***** Verilen metin *****

Bugün Dünya Romanlar Günü. 1971 yılında İngiltere’de düzenlenen ilk Dünya Roman Kongresi’nde alınan kararlarla her yıl 8 Nisan “Barış, refah ve dayanışma için birlik” anlayışıyla Dünya Romanlar Günü olarak kutlanıyor.
Dünya Romanlar Günü’nde içinde 34 Roman STK’sının yer aldığı Romanlar İçin Diyalog Ağı (RODA) bir açıklama yayınlayarak yaşadıkları sorunları dile getirdi. Romanlar için büyük anlam taşıyan Dünya Romanlar Günü vesilesiyle, hükümet ve merkezi idare, yerel yönetimlerin yetkilileri, kamu hizmeti sağlayan kurum yöneticileri ve siyasi partiler başta olmak üzere, ilgili tüm yetkililere seslendiler.

***** Verilen kayıtlar *****

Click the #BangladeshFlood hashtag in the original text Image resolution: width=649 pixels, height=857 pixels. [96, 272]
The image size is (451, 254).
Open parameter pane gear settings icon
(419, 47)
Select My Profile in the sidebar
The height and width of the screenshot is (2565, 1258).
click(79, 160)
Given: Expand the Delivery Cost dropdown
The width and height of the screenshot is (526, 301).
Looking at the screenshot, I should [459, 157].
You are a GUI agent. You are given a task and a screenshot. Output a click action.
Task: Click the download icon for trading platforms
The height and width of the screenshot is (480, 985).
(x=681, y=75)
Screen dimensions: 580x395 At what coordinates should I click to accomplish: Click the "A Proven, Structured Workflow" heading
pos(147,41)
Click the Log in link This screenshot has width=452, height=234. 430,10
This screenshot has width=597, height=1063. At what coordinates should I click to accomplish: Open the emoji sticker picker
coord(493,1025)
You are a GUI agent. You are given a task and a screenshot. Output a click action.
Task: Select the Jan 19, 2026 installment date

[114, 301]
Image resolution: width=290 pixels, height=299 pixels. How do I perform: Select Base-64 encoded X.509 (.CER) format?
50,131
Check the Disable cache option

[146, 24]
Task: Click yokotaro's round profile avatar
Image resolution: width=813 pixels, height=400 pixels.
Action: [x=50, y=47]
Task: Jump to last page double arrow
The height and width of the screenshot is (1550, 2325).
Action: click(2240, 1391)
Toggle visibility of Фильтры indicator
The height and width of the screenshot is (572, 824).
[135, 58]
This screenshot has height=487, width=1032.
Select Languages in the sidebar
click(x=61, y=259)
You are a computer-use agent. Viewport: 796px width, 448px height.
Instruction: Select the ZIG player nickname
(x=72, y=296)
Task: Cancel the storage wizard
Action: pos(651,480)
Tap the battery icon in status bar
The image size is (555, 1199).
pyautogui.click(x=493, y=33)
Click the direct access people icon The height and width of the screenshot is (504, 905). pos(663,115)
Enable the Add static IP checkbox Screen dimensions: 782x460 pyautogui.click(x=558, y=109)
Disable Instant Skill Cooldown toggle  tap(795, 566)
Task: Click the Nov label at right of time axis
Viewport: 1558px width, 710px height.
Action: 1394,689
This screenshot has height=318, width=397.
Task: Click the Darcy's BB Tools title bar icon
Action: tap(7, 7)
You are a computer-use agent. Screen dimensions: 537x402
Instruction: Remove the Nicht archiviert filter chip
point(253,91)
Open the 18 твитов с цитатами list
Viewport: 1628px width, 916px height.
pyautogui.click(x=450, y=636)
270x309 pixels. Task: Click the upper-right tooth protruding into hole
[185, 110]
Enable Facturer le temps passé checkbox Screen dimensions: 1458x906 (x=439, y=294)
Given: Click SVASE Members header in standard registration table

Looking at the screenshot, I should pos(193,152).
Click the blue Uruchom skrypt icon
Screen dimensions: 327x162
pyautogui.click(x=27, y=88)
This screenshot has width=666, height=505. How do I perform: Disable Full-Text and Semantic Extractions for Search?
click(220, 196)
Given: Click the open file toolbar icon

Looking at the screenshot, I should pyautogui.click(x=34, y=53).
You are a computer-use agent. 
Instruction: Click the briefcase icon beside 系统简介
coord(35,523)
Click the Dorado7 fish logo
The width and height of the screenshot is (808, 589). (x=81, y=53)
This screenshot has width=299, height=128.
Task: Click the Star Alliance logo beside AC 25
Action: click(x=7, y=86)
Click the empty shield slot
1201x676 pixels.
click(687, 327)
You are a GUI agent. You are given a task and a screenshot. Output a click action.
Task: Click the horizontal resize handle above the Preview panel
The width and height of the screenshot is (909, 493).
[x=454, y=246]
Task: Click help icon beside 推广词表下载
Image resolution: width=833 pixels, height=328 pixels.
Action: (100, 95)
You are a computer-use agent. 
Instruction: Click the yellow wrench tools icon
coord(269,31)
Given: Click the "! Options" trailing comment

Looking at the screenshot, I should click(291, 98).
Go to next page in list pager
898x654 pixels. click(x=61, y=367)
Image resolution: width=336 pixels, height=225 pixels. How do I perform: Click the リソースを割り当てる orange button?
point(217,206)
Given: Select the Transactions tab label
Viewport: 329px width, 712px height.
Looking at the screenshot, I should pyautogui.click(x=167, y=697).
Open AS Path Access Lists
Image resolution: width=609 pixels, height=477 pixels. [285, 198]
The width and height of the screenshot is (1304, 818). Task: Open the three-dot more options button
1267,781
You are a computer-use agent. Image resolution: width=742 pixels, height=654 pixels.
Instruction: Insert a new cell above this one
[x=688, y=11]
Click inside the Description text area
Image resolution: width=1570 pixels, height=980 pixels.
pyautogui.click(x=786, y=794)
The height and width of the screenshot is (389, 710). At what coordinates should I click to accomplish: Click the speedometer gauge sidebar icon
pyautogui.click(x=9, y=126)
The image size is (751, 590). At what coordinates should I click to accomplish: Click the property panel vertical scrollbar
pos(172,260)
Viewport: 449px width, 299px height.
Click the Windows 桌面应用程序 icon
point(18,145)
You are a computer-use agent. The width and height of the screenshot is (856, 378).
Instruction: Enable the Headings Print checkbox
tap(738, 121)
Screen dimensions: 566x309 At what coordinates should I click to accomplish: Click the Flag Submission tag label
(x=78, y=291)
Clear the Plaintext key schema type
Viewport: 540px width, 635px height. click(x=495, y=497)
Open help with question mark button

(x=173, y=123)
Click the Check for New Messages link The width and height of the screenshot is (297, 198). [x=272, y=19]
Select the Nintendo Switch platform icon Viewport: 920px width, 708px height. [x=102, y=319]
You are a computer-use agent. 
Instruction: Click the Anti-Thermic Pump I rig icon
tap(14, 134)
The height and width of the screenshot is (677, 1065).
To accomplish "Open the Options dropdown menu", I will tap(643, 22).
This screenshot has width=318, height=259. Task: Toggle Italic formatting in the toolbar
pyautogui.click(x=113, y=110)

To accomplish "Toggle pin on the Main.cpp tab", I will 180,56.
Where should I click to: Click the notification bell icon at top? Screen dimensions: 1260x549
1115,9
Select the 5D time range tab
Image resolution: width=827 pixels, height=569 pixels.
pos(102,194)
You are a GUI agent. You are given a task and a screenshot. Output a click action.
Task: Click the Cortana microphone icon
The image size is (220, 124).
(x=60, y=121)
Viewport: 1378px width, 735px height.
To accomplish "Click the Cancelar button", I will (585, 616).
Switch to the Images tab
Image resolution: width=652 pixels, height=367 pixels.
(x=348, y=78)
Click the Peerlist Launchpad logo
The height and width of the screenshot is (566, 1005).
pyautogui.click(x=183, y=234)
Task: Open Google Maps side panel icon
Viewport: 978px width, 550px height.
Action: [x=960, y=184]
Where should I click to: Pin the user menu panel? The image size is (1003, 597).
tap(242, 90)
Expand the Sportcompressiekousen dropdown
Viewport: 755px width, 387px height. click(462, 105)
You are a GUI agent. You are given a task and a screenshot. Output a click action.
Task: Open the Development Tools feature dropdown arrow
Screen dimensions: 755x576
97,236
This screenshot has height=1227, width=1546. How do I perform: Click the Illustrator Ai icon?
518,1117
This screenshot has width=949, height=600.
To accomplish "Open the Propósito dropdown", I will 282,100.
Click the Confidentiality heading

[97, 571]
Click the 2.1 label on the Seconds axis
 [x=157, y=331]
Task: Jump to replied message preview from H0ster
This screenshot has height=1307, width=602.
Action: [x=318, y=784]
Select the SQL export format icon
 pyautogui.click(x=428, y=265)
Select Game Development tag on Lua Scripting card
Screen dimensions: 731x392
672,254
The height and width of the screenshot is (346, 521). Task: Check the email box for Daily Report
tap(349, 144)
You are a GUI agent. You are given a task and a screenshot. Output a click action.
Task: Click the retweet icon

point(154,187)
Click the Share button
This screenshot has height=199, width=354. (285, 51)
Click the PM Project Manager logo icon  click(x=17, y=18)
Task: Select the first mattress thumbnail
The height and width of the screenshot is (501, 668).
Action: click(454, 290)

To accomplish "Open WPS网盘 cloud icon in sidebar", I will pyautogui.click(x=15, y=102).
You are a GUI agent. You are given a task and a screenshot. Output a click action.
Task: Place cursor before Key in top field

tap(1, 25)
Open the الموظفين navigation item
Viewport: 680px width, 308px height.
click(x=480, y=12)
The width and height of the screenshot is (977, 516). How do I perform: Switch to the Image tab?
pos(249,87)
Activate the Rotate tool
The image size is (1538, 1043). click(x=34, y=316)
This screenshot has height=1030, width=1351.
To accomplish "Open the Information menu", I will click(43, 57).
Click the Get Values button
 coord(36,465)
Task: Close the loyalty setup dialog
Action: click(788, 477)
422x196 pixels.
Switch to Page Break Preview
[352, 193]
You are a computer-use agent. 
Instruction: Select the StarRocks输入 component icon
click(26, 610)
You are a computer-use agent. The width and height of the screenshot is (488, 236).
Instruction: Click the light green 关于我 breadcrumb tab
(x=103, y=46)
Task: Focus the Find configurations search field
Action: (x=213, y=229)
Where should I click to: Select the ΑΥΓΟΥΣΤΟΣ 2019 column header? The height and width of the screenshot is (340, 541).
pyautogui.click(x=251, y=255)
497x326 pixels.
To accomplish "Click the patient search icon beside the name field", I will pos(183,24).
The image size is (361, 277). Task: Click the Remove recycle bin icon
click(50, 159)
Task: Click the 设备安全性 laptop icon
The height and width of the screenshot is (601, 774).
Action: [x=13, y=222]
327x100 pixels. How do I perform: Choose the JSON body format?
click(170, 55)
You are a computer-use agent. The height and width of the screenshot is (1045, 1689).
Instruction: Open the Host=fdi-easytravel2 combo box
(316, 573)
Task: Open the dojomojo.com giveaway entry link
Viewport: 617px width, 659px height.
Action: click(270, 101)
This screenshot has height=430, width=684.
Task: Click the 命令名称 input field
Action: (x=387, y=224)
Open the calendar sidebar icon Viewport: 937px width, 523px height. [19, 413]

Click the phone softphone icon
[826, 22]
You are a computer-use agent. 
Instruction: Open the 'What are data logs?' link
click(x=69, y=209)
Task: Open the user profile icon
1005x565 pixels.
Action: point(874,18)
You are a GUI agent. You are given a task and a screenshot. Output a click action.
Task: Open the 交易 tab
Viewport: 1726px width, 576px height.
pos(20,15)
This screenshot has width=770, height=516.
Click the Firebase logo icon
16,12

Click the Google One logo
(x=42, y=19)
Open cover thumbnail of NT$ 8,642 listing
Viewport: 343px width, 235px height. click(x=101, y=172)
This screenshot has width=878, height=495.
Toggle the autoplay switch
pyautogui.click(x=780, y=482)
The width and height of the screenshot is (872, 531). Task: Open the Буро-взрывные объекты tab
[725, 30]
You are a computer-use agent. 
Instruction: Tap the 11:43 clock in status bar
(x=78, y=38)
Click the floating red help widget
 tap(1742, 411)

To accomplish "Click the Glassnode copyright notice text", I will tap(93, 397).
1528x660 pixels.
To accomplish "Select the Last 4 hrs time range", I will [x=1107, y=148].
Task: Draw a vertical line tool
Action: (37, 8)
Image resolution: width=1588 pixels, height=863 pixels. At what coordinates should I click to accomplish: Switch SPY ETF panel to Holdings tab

*****

Yapılacak iş: Dünya Romanlar Günü metninde "Bugün Dünya Romanlar" ifadesini içeren sözcüklerle açılıp "tüm yetkililere seslendiler." ile kapanan bölümü hiçbir değişiklik yapmadan yeniden yazın. Kayıtlar, metinden bağımsız ayrı bir malzemedir.

Sonuç:
Bugün Dünya Romanlar Günü. 1971 yılında İngiltere’de düzenlenen ilk Dünya Roman Kongresi’nde alınan kararlarla her yıl 8 Nisan “Barış, refah ve dayanışma için birlik” anlayışıyla Dünya Romanlar Günü olarak kutlanıyor.
Dünya Romanlar Günü’nde içinde 34 Roman STK’sının yer aldığı Romanlar İçin Diyalog Ağı (RODA) bir açıklama yayınlayarak yaşadıkları sorunları dile getirdi. Romanlar için büyük anlam taşıyan Dünya Romanlar Günü vesilesiyle, hükümet ve merkezi idare, yerel yönetimlerin yetkilileri, kamu hizmeti sağlayan kurum yöneticileri ve siyasi partiler başta olmak üzere, ilgili tüm yetkililere seslendiler.